I don't care how much my favorite blogger is earning (though I am keeping all my fingers and toes crossed that it is lots for her and her lovely families sake).
I am not interested in how much the post woman in the little teeny post office around the corner makes annually.
Couldn't give a damn how much my best friend makes teaching the clarinet to school kids.
I don't know, and I don't care because I want to be successful on my own terms: not on those set by some imaginary bloggers union. Not by channelling all my energy into keeping up with the blogging Jones's. Nor by comparing my own, very individual efforts to those with any other woman on this planet, doing whatever she is doing, her way. Doing her own best.
But yes: success on my own terms matters not just because I am a single Mommy who needs to keep her babba in shoes and gluten-free pizza, but because for my own self-esteem I need to know that I am achieving something, that my efforts are not for nothing and that having made the initial financial sacrifice to do what I love, the darling universe has thanked me by providing all that I need to keep on keeping on.
I want to know that my own tiny community is responsive to that which I put out there. That by whatever metrics I choose to analyse my success I am slowly but surely climbing the ladder to happiness. That my year after year, my Blogging Planner proves that BrocanteHome is better than it was the year before.
So keeping on, keeping on I am. By my own terms I have a successful blog. BrocanteHome is as successful as I ever wanted it to be: gently successful without any media hoo har or opportunities to celebrate it, sought.
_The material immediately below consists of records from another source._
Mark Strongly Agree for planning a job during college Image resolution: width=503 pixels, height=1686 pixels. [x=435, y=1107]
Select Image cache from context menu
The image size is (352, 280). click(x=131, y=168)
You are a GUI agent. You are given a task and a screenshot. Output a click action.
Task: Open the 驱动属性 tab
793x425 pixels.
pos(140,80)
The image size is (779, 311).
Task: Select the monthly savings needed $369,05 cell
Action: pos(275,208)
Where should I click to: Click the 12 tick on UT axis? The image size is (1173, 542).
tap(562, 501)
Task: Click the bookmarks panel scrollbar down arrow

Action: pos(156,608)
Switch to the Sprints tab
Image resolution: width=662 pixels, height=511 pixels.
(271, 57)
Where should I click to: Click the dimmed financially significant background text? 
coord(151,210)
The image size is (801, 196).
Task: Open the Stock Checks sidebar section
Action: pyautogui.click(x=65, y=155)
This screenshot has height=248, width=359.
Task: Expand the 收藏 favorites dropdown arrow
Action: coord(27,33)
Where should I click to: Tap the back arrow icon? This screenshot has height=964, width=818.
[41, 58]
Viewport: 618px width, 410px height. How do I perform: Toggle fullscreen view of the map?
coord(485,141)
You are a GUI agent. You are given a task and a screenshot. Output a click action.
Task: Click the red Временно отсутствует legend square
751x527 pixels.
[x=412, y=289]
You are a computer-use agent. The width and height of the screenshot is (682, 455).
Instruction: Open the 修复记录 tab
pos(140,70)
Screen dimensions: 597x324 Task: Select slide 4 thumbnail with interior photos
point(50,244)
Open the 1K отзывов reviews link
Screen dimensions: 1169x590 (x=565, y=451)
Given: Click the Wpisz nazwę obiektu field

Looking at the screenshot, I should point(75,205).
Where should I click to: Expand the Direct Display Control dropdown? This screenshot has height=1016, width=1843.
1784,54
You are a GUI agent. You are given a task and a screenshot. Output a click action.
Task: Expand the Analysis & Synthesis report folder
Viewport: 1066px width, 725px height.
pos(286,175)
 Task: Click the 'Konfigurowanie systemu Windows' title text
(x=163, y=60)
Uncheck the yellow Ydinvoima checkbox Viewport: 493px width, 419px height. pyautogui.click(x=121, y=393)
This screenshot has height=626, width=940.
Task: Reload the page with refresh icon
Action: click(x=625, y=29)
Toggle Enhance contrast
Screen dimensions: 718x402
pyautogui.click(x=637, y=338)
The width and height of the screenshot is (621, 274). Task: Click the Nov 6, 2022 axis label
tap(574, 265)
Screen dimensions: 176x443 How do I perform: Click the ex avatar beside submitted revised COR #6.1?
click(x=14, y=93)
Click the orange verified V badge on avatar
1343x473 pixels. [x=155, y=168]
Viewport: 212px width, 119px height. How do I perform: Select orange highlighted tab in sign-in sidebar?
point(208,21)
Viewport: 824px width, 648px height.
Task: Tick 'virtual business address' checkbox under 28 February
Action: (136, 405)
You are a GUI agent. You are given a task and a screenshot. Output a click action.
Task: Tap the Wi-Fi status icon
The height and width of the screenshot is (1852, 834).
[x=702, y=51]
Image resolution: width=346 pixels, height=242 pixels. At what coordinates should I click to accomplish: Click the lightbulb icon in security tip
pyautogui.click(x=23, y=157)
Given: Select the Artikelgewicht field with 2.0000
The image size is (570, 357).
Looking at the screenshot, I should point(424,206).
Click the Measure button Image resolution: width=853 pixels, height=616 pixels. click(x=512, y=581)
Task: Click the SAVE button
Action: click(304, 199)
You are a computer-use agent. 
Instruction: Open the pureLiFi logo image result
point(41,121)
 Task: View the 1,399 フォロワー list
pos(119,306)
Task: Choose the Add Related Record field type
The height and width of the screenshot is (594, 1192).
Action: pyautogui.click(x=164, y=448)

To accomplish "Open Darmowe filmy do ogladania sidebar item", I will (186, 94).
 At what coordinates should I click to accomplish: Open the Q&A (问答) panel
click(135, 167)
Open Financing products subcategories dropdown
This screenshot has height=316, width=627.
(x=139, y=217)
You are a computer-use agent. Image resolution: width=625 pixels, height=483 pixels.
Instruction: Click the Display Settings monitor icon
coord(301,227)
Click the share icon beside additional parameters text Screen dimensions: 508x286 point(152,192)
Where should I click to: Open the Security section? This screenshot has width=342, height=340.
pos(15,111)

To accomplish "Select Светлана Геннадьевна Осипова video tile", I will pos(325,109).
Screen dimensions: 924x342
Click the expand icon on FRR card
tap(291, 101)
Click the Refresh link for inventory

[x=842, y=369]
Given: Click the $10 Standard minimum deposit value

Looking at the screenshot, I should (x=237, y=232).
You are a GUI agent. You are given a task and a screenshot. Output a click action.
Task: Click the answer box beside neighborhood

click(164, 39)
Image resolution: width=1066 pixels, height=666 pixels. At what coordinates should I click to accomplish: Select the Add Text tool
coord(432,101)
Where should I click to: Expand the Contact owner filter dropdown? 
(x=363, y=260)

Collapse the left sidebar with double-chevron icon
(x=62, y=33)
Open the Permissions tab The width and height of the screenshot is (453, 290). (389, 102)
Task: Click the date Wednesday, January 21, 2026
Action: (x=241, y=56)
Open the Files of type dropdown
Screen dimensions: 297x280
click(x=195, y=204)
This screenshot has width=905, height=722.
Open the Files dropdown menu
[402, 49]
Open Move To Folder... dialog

I can't compare myself to any other blogger out there because each and every one is doing something significantly different to me. Each one writes from a different viewpoint. From different circumstances. Some want world-wide fame while others, like me, gently pace their outpourings and rarely seek glory or massive financial compensation. So, in this sphere at least, I do not believe there is any point in comparison and the minute we try to compare, to set in stone guidelines for acceptable monetary compensation, we destroy the authenticity central to those blogs each one of us treasures, fire up the competition and make jealousy the emotion fuelling all kinds of bad manners on-line.
And I for one think that we woman are already all to eager to make jealousy our leading light when true success lies in committing to that which we love and letting the rest of the world get on with the same.
Because jealousy and competition are destructive. Bad manners are rife. There are mean girls out to get those they see doing well, but not before trying to steal a piece of their pie first then stabbing them in the back as they run away. It goes on daily. Playground tactics rule. Gang mentality sees the mean girls joining forces to go into battle against those they see as prettier, clever, or more fun and thus simultaneously less deserving of success and I truly believe any open discussion about monetary compensation on-line will only fuel these petty jealousies.
We can't all be the same. If we want to monetize our blogs we have to use ingenuity and imagination daily and we have to seek success on our terms.
We have to do our own best. And we have to understand that our own best is all that ever matters.